Certain areas in Canape Verte are completely devastated. House after house flattened up the entire hillside, some sliding into the houses beneath them. Knowing this was a particularly affected neighborhood, I decided yesterday to go check it out and see if my translator and I couldn't talk to some of the folks still living there. Here and there people had rebuilt shelters on the site of their destroyed house. Several sites were being cleaned up, the crushed homes being broken down into rocks and dust and carried away, leaving the surface of the earth empty and open. In one interview, we interviewed a woman while sitting on a porch overlooking the remains of the house as a young man broke apart cement and sorted through the rubble. They are cleaning it for me, she said. That house had almost killed her. She had been trapped, unconscious, for three days in the ruins of her kitchen. All her children are alive though, and she is grateful to be alive too. She thinks about the earthquake constantly, she said. She doesn't feel well. She slowly turned away from us turning the course of the interview until she wasn't facing us at all. I put away the recorder. We walked on.

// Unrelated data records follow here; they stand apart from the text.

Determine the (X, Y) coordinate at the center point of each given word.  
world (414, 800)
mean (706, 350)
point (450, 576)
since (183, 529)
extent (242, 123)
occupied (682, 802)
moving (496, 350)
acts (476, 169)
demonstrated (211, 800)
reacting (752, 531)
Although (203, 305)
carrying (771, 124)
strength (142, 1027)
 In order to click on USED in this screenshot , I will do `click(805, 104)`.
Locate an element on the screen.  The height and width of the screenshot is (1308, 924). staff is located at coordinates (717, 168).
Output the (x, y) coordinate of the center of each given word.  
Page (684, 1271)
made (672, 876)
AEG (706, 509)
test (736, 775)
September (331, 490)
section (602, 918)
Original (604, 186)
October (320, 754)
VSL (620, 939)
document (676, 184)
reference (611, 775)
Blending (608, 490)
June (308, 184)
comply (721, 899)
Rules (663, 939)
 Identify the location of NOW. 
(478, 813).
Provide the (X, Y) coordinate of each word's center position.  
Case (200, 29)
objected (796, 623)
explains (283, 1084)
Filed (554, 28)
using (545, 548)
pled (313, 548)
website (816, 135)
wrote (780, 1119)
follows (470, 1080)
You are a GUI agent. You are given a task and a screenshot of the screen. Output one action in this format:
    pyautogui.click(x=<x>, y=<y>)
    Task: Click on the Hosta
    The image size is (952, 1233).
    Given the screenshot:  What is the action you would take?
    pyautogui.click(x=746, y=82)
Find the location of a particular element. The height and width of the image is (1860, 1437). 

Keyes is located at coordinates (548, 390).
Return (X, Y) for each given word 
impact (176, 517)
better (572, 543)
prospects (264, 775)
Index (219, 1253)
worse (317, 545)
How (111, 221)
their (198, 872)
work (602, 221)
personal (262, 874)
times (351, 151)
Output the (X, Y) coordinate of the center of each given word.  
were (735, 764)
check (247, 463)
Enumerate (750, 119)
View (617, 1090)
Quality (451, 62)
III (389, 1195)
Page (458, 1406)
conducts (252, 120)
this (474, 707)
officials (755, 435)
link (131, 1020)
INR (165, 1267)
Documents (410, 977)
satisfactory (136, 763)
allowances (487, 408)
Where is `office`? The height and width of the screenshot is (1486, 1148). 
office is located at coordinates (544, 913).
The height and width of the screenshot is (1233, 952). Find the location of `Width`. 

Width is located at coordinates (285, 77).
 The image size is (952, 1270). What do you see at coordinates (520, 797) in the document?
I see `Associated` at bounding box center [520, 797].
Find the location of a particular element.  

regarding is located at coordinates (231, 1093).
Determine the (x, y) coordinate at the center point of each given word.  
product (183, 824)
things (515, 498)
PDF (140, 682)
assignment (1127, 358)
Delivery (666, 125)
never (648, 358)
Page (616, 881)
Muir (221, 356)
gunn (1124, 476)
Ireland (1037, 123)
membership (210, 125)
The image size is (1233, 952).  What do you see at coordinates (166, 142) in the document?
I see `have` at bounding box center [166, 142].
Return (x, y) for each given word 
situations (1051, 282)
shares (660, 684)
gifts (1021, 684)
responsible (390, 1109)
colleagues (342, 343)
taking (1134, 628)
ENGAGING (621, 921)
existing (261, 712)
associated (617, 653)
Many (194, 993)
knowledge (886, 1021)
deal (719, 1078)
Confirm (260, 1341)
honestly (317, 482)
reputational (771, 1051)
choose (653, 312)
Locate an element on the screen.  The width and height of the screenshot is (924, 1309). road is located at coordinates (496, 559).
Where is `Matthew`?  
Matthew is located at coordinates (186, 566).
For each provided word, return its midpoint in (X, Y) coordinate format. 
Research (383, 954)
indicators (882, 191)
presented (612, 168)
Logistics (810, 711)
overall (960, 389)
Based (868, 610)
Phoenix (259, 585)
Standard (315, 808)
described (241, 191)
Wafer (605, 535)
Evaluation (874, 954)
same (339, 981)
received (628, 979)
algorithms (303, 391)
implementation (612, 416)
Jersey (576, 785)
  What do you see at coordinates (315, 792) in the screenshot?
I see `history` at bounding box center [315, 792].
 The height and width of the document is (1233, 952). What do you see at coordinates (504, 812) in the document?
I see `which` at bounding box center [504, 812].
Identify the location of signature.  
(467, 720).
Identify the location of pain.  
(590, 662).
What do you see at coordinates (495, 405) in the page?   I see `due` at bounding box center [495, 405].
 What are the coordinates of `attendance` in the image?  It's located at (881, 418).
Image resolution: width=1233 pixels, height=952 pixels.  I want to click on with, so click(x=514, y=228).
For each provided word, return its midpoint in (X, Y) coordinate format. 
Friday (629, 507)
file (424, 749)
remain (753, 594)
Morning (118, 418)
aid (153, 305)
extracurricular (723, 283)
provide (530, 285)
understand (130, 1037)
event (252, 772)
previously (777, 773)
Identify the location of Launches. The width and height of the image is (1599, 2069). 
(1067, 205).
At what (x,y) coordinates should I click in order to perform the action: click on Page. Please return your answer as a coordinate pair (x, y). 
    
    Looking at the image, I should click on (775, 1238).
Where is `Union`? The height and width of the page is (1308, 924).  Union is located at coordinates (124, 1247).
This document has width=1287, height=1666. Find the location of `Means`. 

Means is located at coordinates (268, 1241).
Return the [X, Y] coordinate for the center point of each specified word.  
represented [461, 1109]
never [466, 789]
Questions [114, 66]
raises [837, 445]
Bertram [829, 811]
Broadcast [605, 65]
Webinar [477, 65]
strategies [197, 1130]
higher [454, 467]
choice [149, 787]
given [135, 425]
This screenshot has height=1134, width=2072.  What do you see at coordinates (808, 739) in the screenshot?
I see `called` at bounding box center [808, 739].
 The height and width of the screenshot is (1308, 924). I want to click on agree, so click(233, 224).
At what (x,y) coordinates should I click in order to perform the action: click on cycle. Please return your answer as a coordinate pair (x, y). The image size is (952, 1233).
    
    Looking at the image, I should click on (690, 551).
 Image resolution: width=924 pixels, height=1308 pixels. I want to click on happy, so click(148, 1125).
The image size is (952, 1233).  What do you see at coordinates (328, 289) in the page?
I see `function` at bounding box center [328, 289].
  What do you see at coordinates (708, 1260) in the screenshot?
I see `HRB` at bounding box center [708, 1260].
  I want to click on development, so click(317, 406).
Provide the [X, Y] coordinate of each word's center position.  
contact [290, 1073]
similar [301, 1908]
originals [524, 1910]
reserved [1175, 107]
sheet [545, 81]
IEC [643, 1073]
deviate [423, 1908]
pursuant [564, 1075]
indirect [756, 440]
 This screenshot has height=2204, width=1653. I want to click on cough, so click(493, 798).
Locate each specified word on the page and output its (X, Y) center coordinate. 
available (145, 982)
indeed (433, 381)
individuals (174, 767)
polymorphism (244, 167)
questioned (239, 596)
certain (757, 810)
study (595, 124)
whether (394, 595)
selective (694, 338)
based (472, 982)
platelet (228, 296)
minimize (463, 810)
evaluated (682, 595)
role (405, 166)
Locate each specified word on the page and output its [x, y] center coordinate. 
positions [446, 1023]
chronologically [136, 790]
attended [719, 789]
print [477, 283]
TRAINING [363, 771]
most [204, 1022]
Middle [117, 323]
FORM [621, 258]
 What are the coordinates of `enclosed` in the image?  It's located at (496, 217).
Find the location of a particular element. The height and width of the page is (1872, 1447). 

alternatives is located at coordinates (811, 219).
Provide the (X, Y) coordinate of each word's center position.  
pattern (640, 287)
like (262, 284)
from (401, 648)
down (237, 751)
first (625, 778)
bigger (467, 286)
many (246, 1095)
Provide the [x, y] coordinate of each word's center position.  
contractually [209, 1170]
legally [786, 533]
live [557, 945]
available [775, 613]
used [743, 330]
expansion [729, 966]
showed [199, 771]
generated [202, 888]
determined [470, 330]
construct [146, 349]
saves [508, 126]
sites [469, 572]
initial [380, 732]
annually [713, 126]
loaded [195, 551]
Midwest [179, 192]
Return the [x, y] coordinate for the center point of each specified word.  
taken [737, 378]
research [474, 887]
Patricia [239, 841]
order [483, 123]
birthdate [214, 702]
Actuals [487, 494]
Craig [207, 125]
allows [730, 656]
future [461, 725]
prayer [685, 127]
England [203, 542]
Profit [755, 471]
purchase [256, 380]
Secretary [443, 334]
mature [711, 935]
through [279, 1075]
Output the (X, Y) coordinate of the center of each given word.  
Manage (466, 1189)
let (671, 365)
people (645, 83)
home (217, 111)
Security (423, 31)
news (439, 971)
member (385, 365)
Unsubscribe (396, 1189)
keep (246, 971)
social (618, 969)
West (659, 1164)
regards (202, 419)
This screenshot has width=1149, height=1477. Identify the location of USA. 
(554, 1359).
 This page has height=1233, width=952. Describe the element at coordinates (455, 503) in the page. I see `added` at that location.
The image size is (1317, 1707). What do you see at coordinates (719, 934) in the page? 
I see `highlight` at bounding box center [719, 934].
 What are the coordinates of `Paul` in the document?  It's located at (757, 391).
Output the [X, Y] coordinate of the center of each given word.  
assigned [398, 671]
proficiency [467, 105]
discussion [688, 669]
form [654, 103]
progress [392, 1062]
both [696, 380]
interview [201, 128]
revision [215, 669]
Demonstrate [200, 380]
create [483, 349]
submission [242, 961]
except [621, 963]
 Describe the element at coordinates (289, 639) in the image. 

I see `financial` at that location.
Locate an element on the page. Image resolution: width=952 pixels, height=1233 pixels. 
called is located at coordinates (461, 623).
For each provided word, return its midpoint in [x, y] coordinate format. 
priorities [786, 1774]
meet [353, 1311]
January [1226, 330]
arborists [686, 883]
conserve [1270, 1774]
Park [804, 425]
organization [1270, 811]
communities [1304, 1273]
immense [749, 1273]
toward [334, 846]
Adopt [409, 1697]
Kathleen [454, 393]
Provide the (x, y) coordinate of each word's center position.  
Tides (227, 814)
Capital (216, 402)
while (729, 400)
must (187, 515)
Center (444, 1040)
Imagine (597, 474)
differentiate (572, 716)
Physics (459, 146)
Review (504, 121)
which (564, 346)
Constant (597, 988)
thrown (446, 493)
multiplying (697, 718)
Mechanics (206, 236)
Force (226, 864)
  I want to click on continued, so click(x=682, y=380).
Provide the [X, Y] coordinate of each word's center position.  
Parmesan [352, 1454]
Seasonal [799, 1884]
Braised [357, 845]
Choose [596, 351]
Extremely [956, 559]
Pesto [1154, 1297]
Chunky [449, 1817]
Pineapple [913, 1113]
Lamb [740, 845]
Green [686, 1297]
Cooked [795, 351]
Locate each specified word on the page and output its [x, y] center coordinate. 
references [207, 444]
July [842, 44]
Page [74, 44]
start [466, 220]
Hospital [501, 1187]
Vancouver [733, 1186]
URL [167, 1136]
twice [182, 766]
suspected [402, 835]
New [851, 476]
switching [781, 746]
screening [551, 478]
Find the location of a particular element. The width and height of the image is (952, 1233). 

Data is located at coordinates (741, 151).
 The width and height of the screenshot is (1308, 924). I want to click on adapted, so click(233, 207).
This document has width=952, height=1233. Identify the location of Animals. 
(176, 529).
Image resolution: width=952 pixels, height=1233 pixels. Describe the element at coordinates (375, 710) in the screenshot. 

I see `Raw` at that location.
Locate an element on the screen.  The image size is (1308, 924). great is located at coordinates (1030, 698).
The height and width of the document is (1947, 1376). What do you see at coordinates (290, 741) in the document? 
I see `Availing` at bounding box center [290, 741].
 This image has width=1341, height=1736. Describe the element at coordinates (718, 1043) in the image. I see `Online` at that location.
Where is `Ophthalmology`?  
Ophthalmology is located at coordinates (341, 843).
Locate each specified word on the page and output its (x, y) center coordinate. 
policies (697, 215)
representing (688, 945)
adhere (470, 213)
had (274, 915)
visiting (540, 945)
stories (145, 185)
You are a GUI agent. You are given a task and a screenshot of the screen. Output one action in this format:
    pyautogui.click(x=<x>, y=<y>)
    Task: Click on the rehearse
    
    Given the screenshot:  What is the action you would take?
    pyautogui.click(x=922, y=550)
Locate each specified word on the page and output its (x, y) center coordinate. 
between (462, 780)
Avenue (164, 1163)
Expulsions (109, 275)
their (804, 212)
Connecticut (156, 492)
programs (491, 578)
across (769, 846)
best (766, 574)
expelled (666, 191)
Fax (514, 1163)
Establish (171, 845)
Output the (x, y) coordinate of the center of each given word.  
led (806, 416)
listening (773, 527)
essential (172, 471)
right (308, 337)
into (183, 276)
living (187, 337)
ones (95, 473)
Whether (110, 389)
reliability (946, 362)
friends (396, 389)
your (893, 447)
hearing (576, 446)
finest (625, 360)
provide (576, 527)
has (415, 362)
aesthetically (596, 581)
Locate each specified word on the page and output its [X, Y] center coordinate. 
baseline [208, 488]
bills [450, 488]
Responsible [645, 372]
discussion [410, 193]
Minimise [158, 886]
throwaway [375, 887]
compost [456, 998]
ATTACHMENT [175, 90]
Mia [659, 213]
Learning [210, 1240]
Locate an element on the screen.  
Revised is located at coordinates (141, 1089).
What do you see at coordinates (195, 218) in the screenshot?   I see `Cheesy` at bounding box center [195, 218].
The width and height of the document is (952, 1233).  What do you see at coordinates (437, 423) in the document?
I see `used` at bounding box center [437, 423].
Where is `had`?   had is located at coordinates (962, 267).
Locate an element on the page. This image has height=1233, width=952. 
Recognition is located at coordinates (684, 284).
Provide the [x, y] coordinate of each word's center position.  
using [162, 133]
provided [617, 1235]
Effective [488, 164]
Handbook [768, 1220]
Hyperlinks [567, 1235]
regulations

Marie-Ange's shack is perched tenuously on the hillside, a small shelter amid a field of rubble and twisted rebar. She pushed aside the blue curtain when we approached and stood on the threshold while we explained what had brought us there. We were standing, she said, on the site of her old house, the house where she had been conceived and lived until January 12 2010, when the house above her house fell off its foundations and came crashing into her house, causing it to collapse. She took us out back and lo and behold there was the neighbors house lurching nonsensically, violently, downhill. The roof curved forward over the floors beneath it and reached nearly to the ground. It still stinks sometimes, she said. She and her family had been in the house at the time, but luckily they had made it to the front room when the above house fell, since that was the only part of the old house that didn't fall. Marie-Ange was five months pregnant with her first child on January 12th. That day she started to bleed, and on January 14th she had a miscarriage since they were unable to find a doctor. She spent a month and a half in the nearby camp, ill from the failed pregnancy, before returning the site of her house. In the meantime the rubble had been cleared from the site for her by a young men of the local soccer team. For the past ten years she had sponsored them, making food for them and washing their uniforms, and they wanted to do something kind for her. After the earthquake the survivors of the neighborhood had organized themselves and established a committee that sought out aid distributions and divided it peacefully among themselves. The foreigners are the only ones doing anything for us, she said. Well, God too. I asked her if her relationship with God had changed since the earthquake. "He's farther away now," she said.
I asked her what makes her happy these days, how she finds comfort when she is sad. She said all she really wants is another child. Her friends have children, her younger sister has children, all she really wants is to be able to have a child.The miscarriage was complicated though, and she doesn't know if it will be possible. She knows it is a gift from God, and isn't for her to decide, but she is waiting everyday with hope.
Everything has changed. It's a whole new world, she said.